Me senté con Katia en los taburetes altos de la barra. El cuero de mi falda se pegaba a mi piel como una segunda capa de pecado y lujuria.

—Schwarzlicht es la personificación de Sam —murmuré sin pensar—. Oscuro. Miserable. Raro. Pero malditamente hermoso.

Katia me lanzó una mirada afilada, mientras se pasaba la lengua por los labios como si saboreara el ambiente. Su peluca rojiza, estilo Mujer Bonita, le daba un aire de actriz porno retirada y peligrosa. Sopló el humo de su cigarrillo electrónico en dirección a un grupo de turistas japoneses.

—Sera hermoso para ti. Sam es un imbécil por ponerte en la lista negra —dijo, como quien da una sentencia divina.

—Sam es un imbécil por muchas razones. Y prohibirme la entrada es la más suave de todas —repliqué, con la voz cargada de algo que no era rencor. Era más sucio, más triste y aún más crudo.

—¿Crees que lo hizo porque sos la hermana de Felix?

Negué lentamente.

—No. Lo hizo porque le recuerdo todo lo que quiere olvidar. Estoy segura.

Y ahí estaba la verdad desnuda, sin disfraz ni peluca. Fue la noche que nos cruzamos, la que el me encontró, el beso que me dio, la conversación a mediados de la noche, más rota que yo.

Fue todo raro, rápido, salvaje, algo sin consciencia tal como yo en ese lugar ahora, disfrazada en un club donde no puedo ingresar, disfrazada como llevo mi vida.

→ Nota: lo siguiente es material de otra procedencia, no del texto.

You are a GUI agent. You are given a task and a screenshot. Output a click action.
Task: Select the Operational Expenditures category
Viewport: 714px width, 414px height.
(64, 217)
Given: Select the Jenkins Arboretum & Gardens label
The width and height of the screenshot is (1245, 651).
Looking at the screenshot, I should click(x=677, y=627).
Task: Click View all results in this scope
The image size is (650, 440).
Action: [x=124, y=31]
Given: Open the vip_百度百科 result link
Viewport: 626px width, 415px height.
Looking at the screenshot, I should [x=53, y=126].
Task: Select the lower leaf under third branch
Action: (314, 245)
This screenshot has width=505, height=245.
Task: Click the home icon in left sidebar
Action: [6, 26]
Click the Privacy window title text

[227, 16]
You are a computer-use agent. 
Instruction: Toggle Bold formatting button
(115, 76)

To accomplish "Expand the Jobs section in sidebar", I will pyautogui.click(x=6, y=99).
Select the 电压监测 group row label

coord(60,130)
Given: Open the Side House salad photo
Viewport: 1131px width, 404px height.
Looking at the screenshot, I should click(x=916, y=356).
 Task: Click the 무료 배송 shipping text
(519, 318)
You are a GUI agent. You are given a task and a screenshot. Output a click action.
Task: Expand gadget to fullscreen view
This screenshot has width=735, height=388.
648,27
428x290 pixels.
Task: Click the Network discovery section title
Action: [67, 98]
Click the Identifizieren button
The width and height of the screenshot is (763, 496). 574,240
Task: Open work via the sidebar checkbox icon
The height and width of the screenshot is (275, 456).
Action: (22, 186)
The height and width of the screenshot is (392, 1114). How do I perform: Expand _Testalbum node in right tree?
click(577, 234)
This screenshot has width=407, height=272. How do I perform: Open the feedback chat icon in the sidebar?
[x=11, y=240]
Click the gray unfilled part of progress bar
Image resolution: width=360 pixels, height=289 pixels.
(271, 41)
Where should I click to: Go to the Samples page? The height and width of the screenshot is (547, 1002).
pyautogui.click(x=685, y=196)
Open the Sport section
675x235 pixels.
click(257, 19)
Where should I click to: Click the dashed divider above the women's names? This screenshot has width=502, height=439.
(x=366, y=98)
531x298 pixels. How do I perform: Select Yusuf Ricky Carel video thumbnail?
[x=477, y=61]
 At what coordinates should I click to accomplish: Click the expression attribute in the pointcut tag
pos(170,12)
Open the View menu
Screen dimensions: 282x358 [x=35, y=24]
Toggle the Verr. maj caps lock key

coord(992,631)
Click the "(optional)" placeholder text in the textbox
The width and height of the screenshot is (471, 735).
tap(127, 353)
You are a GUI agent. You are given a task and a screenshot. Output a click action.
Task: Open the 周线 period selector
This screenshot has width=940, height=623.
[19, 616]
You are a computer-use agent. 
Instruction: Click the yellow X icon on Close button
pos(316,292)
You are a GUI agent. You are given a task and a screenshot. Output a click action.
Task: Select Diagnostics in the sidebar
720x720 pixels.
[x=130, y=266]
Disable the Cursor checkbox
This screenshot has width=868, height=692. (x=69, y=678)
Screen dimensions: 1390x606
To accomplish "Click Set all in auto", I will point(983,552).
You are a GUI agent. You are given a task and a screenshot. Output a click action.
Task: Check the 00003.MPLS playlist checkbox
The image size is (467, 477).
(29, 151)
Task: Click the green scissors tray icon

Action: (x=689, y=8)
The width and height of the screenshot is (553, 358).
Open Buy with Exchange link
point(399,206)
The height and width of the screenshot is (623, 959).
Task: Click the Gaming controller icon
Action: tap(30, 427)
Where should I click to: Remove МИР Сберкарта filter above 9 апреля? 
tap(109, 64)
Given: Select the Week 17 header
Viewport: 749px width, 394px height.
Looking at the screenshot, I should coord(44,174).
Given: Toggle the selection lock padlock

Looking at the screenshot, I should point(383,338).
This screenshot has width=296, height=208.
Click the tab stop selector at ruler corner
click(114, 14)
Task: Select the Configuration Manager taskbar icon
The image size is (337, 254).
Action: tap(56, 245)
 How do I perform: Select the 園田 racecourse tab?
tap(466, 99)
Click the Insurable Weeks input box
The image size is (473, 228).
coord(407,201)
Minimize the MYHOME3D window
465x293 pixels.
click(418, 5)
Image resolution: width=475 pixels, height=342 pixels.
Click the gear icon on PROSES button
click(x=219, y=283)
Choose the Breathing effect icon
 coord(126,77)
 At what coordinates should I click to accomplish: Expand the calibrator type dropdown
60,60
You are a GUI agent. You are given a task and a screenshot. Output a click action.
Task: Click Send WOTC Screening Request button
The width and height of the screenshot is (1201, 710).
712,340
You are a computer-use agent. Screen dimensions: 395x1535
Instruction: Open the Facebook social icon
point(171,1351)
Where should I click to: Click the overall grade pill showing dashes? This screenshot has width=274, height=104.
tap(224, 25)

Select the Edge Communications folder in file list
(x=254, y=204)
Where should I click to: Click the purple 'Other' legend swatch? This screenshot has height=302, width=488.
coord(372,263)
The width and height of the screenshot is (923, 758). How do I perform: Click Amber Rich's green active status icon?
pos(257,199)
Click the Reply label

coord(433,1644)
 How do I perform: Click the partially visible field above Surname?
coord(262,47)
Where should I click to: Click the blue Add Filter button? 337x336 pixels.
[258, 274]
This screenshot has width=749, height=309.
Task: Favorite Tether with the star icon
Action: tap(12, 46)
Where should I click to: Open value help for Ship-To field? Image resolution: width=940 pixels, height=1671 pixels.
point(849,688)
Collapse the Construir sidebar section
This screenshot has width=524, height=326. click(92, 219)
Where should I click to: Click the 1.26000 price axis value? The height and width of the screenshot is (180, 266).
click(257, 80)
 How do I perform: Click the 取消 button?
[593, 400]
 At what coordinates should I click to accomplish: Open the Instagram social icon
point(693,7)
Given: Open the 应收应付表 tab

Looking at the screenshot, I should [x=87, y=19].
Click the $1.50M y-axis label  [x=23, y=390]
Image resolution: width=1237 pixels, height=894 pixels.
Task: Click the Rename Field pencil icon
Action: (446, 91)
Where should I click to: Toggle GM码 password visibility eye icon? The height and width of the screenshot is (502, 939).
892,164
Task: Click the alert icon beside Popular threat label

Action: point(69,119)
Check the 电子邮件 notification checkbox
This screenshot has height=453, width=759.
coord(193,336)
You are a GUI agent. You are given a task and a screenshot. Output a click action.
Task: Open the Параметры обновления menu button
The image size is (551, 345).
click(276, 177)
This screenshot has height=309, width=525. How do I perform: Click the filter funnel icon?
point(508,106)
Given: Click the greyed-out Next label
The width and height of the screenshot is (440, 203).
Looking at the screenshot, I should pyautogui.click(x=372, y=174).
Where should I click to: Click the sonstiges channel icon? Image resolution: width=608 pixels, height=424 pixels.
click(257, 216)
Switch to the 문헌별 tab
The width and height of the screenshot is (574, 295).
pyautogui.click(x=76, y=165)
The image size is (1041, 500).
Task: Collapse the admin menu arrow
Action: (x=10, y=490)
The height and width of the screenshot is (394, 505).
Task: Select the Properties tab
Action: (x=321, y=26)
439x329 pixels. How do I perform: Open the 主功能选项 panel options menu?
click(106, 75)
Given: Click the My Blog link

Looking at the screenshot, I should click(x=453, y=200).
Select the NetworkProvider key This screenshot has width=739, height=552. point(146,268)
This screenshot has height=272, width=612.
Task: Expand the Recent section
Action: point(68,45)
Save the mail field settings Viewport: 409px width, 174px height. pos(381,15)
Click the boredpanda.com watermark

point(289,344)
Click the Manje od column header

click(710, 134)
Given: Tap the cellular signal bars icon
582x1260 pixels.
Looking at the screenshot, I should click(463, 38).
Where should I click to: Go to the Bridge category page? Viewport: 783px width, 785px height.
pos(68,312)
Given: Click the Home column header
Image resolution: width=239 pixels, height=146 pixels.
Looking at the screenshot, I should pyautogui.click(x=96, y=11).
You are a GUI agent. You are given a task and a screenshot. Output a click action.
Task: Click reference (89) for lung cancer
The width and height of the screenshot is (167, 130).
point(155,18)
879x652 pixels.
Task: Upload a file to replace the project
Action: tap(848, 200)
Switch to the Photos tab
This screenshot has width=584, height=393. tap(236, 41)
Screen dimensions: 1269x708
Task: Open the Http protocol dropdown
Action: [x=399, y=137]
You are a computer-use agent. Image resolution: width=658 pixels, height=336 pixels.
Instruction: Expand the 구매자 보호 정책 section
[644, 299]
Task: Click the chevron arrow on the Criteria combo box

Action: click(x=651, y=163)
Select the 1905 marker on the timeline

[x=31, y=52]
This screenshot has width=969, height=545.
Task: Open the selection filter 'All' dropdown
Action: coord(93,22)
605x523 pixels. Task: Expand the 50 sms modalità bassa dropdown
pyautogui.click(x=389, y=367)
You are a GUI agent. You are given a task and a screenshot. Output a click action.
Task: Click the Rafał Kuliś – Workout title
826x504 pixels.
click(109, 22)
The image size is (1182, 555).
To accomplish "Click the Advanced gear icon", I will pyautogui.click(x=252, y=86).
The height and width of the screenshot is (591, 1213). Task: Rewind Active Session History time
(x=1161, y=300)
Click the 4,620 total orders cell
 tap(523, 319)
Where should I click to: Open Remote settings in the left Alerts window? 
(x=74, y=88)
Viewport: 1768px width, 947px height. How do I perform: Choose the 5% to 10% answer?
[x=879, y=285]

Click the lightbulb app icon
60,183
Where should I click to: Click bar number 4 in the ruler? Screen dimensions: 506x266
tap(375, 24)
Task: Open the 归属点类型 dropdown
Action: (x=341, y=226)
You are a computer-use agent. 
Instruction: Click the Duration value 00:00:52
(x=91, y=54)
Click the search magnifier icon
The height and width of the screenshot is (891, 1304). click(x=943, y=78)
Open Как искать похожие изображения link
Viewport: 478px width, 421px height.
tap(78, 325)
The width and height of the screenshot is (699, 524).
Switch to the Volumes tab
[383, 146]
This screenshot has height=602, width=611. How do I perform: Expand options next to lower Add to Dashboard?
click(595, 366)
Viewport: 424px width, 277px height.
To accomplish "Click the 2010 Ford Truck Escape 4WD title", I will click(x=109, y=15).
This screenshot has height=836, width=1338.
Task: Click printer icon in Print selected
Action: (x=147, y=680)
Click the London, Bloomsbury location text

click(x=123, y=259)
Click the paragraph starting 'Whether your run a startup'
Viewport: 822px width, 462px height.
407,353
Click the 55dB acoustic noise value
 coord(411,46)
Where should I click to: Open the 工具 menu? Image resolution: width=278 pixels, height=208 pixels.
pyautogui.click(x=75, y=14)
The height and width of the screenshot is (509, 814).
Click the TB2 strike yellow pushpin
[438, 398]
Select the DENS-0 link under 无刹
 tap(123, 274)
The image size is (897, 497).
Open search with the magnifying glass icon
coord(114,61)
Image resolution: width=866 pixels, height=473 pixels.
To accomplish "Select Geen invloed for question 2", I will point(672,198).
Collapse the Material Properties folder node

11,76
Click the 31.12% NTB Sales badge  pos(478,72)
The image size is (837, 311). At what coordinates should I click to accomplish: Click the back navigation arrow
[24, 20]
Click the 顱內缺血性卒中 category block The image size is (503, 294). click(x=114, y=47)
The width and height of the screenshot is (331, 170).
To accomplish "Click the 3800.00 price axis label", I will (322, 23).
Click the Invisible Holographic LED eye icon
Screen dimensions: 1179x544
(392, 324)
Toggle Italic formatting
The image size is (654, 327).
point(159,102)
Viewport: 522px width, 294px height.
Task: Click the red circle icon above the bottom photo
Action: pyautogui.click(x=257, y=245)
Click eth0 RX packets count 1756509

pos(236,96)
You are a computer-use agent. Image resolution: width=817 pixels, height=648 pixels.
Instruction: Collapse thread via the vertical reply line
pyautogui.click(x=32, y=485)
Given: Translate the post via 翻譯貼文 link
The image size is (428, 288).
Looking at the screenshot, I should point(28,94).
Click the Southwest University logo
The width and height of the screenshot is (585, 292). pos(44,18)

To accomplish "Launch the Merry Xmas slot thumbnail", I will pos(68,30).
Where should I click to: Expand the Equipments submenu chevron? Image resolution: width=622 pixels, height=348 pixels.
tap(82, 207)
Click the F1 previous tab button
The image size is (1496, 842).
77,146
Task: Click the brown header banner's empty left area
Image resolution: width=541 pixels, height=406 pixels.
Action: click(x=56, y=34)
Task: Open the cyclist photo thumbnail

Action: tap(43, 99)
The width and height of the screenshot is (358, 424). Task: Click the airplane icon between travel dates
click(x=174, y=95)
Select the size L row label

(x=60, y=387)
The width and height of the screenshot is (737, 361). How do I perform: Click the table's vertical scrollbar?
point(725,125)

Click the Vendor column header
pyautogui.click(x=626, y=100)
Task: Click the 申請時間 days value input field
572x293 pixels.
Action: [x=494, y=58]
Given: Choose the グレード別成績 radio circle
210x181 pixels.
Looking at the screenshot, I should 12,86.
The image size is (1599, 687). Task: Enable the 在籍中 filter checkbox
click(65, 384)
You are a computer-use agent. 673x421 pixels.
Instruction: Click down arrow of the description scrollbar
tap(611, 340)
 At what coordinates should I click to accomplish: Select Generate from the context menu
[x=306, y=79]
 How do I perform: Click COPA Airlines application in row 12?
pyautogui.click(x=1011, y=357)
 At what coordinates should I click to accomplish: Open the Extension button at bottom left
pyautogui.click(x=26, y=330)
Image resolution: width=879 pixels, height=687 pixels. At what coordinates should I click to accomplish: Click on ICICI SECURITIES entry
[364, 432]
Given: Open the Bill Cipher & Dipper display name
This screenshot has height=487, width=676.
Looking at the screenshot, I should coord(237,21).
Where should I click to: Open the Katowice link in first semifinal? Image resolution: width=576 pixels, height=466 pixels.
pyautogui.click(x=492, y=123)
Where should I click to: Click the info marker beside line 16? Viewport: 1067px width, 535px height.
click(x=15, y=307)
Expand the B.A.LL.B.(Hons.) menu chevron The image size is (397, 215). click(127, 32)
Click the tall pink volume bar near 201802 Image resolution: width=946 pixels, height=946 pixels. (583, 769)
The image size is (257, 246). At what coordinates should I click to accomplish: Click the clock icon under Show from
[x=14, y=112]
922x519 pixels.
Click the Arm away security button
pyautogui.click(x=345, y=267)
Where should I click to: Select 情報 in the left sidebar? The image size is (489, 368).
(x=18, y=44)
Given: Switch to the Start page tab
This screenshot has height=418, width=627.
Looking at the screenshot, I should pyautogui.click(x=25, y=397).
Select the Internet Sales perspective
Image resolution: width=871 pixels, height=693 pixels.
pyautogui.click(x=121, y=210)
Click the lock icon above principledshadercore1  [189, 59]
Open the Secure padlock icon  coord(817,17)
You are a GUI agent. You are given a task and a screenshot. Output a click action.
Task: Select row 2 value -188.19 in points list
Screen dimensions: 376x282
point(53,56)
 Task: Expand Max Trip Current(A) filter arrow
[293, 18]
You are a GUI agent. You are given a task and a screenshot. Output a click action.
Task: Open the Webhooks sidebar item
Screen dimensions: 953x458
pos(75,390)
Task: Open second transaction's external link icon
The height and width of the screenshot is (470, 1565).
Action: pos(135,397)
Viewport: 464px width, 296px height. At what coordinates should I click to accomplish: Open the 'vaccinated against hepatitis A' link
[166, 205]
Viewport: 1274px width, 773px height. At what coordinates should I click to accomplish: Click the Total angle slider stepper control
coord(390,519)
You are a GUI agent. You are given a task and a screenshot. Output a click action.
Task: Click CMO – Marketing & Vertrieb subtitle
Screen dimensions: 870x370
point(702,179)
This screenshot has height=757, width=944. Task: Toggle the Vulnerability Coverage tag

Cuando paso lo que paso al momento que nos conocimos, Sam nunca pensó que volvería a verme de nuevo, yo no estaba en sus planes no era parte de ellos. Y lo que no está en sus planes... debe desaparecer.

Por eso me trató así: con una indiferencia quirúrgica, una piedra quitada del riñón, con una crueldad que no gritaba, pero que dolía. No quería volver a saber de mi, porque mi entorno no permitía que nos conociéramos. Siempre que compartíamos una habitación, fingía que yo no existía, o se iba apenas me viera. Pero al final yo no podía fingir, necesitaba cruzarlo, sentir su aroma así que ingresé de vuelta en su territorio. Vestida de deseo y resentimiento.

Me puse una peluca corta y platinada, con lentes de sol, lápiz labial rojo escarlata, minifalda rosa y un top blanco recto, sosteniendo lo que tengo dentro, más bien parecía una prostituta, pero la idea era parecer a una actriz de la película de esas orientales donde sirven té en paños menores.

Pedí dos vodkas con energizante. La camarera me miró un segundo más de lo necesario. Tal vez me reconocía. Tal vez sólo le molestaba mi peluca.

Me concentré en no llorar en la bebida, la música seguía latiendo. El alcohol quemaba suave. Y yo no sabía si quería encontrarme con él esta noche o si simplemente quería que me viera y no dijera nada, como siempre lo hacía.